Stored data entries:
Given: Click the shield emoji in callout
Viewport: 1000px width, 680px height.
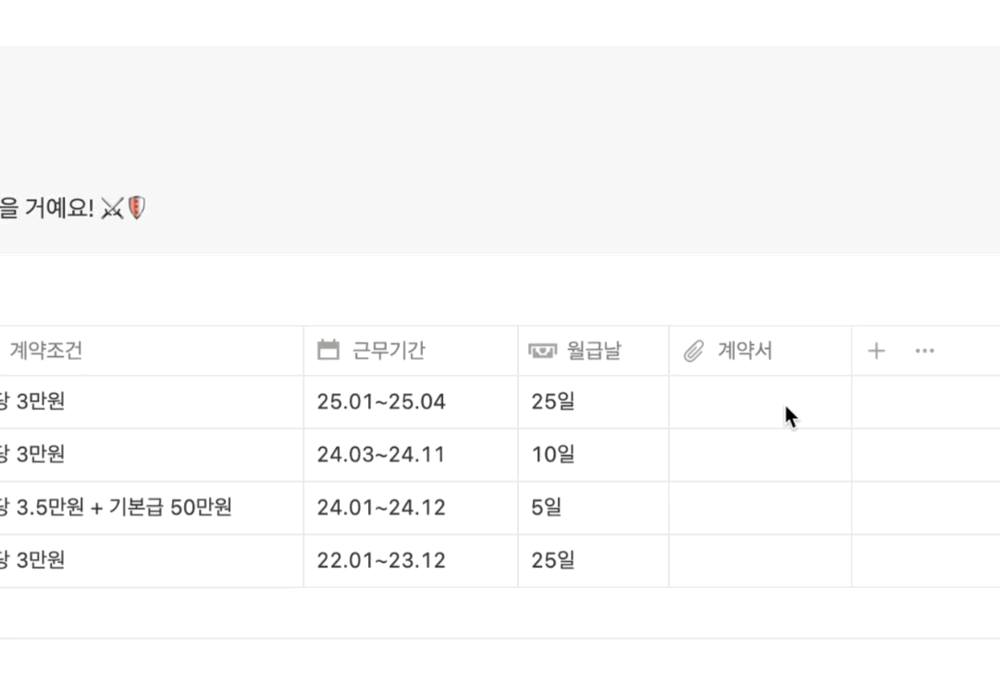Looking at the screenshot, I should coord(136,208).
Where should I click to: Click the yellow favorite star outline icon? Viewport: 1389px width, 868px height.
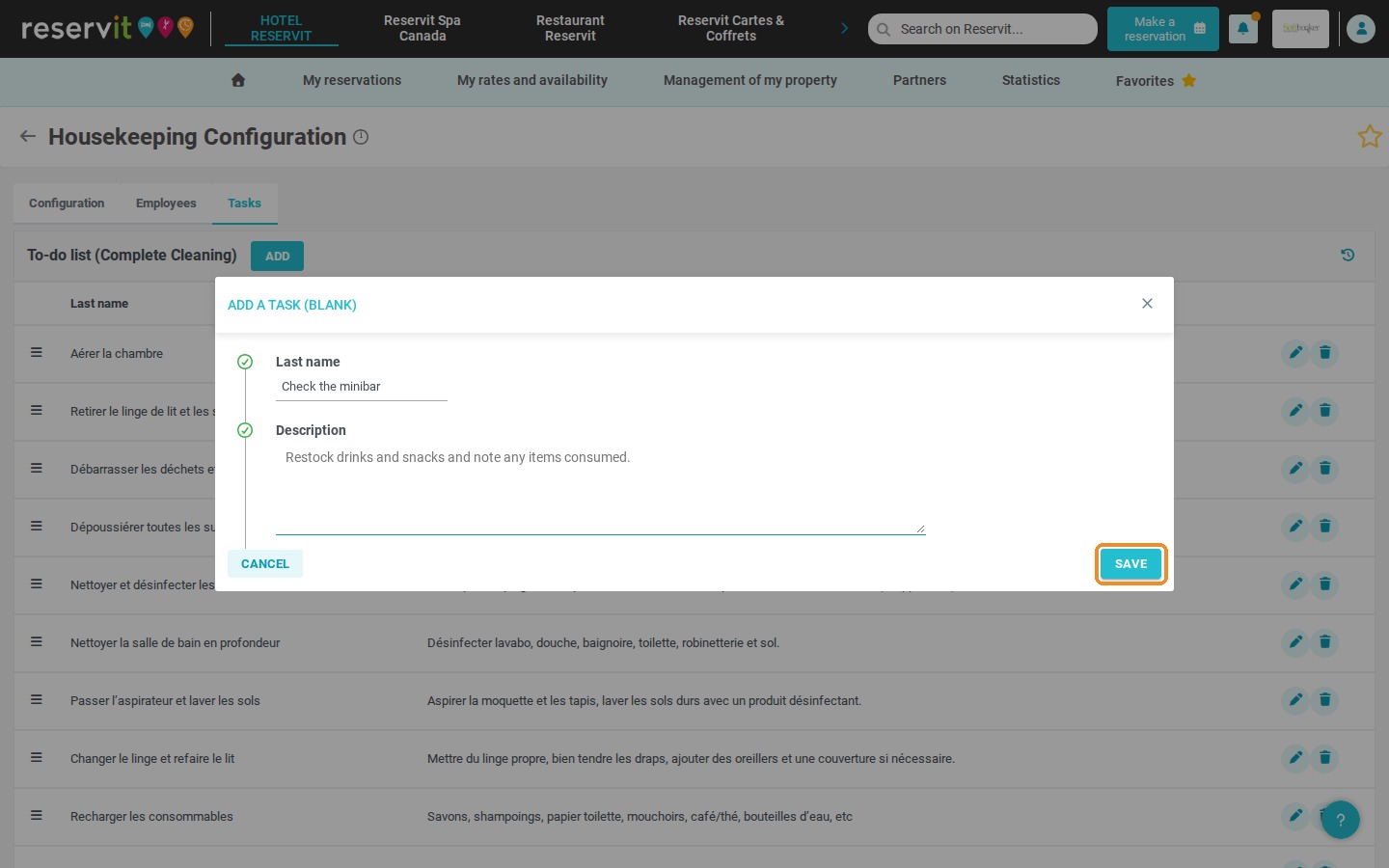[x=1370, y=137]
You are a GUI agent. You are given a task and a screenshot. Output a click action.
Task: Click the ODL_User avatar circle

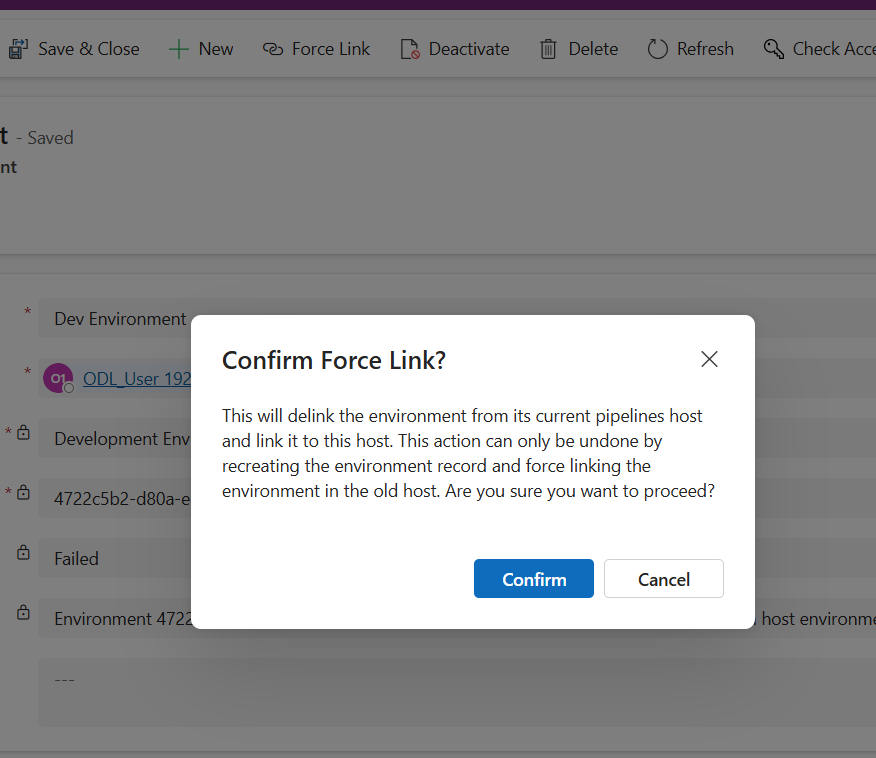tap(58, 378)
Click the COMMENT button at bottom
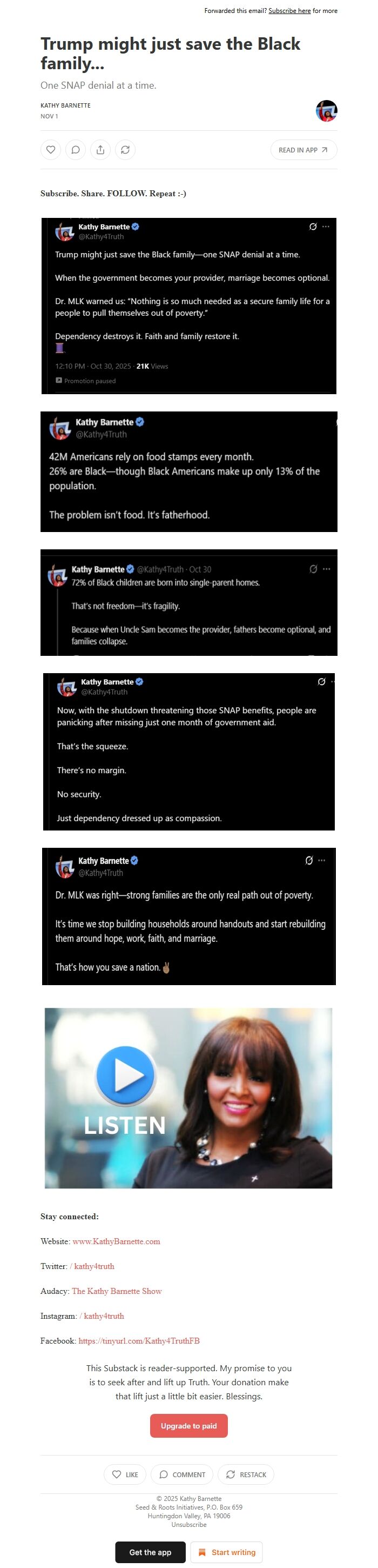378x1568 pixels. click(183, 1474)
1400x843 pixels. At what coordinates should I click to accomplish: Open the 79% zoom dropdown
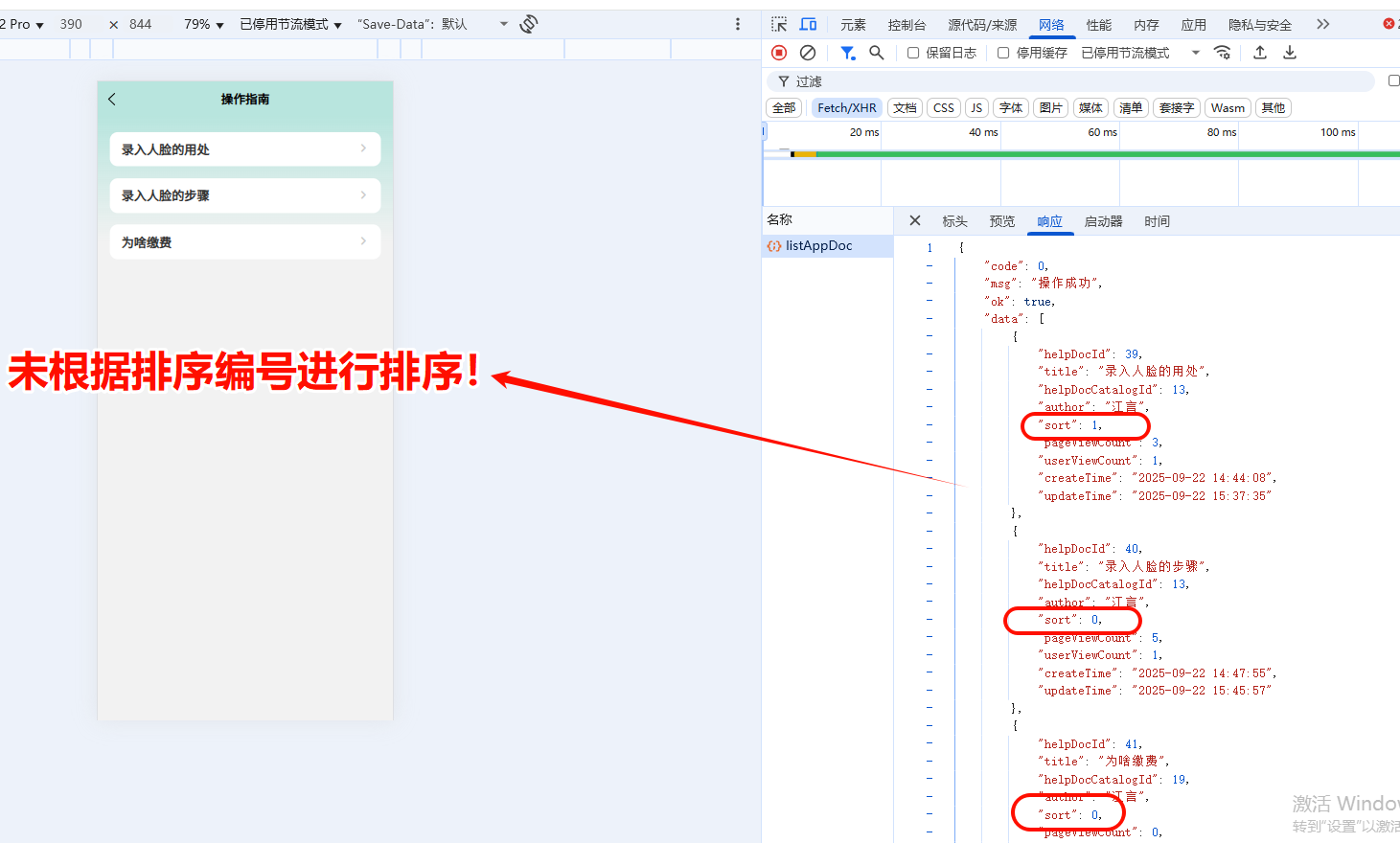click(200, 24)
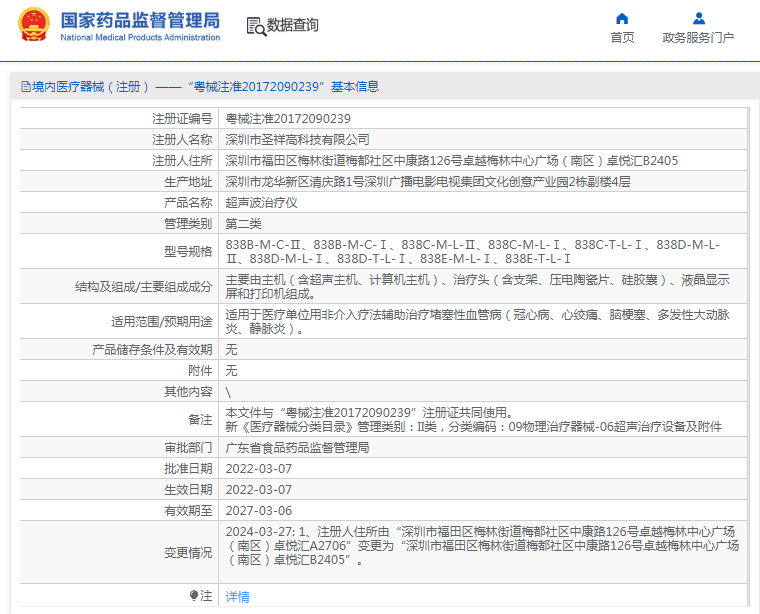Image resolution: width=760 pixels, height=614 pixels.
Task: Click the 有效期至 date 2027-03-06
Action: [258, 510]
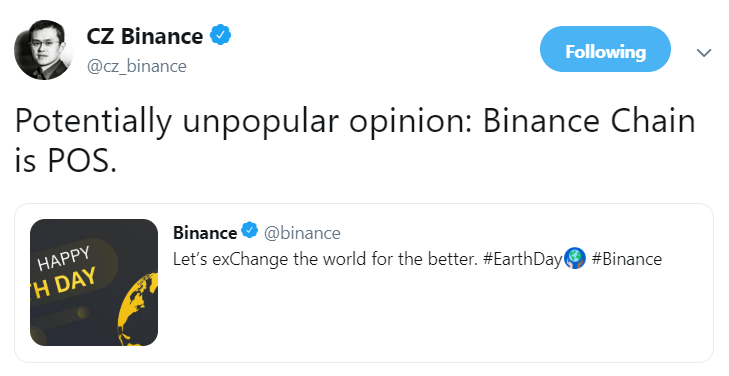Open CZ Binance's profile photo
The image size is (729, 376).
(x=43, y=50)
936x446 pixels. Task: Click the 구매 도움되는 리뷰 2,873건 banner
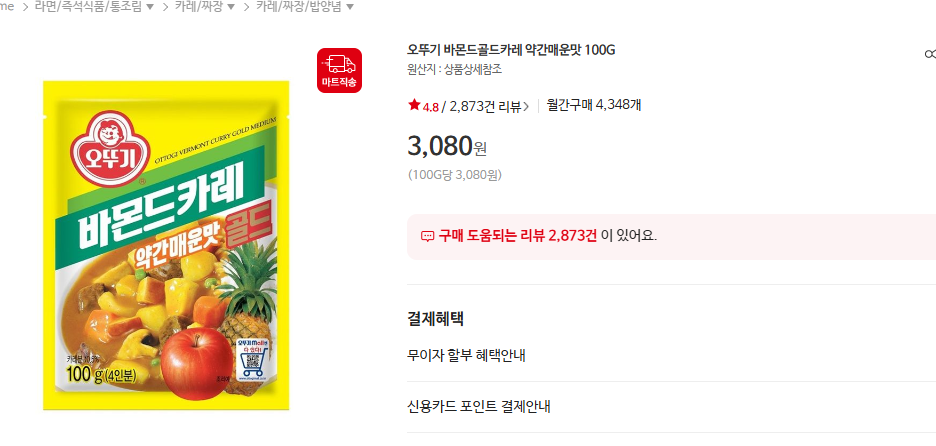coord(672,236)
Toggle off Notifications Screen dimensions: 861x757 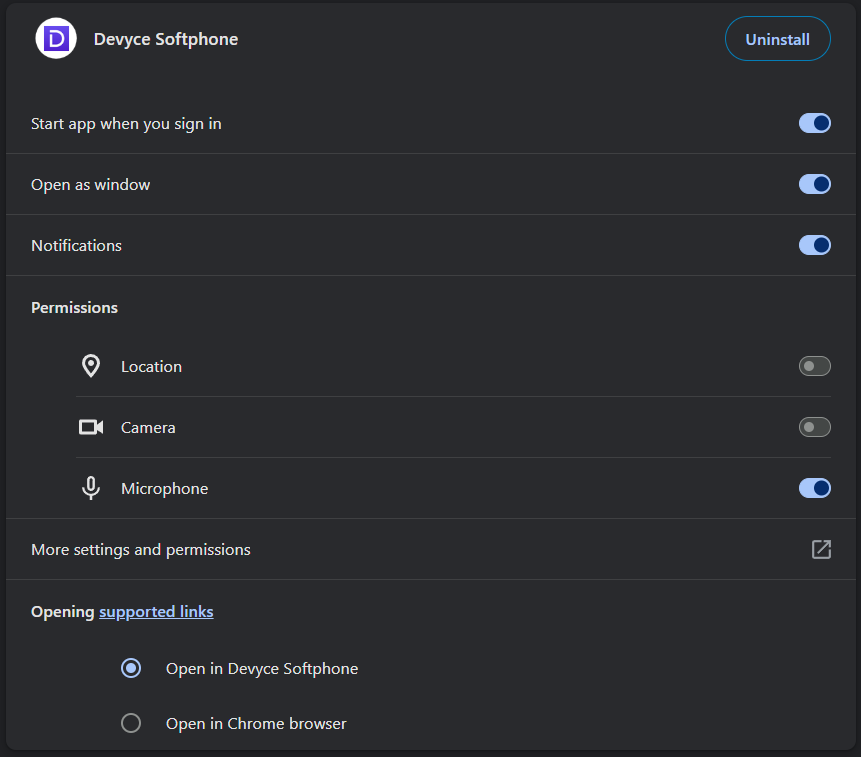814,245
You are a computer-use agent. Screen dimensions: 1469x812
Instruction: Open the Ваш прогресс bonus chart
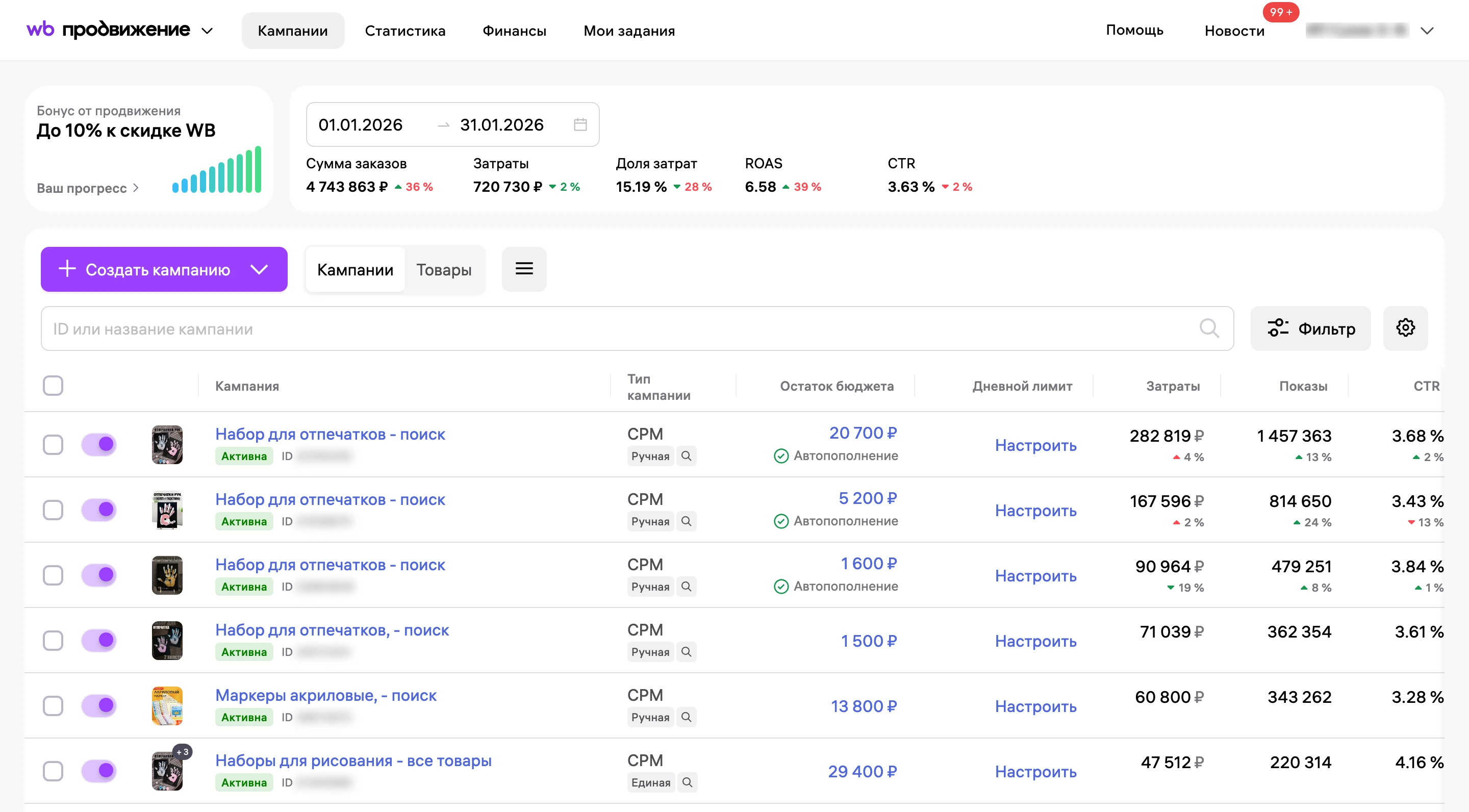pyautogui.click(x=88, y=188)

TASK BRIEF
Among the records above, find each line holding "agent" and list it.

FINISHED EXERCISE
You are a GUI agent. You are given a task and a screenshot. Output a click action.
You are a computer-use agent. Screen dimensions: 1469x812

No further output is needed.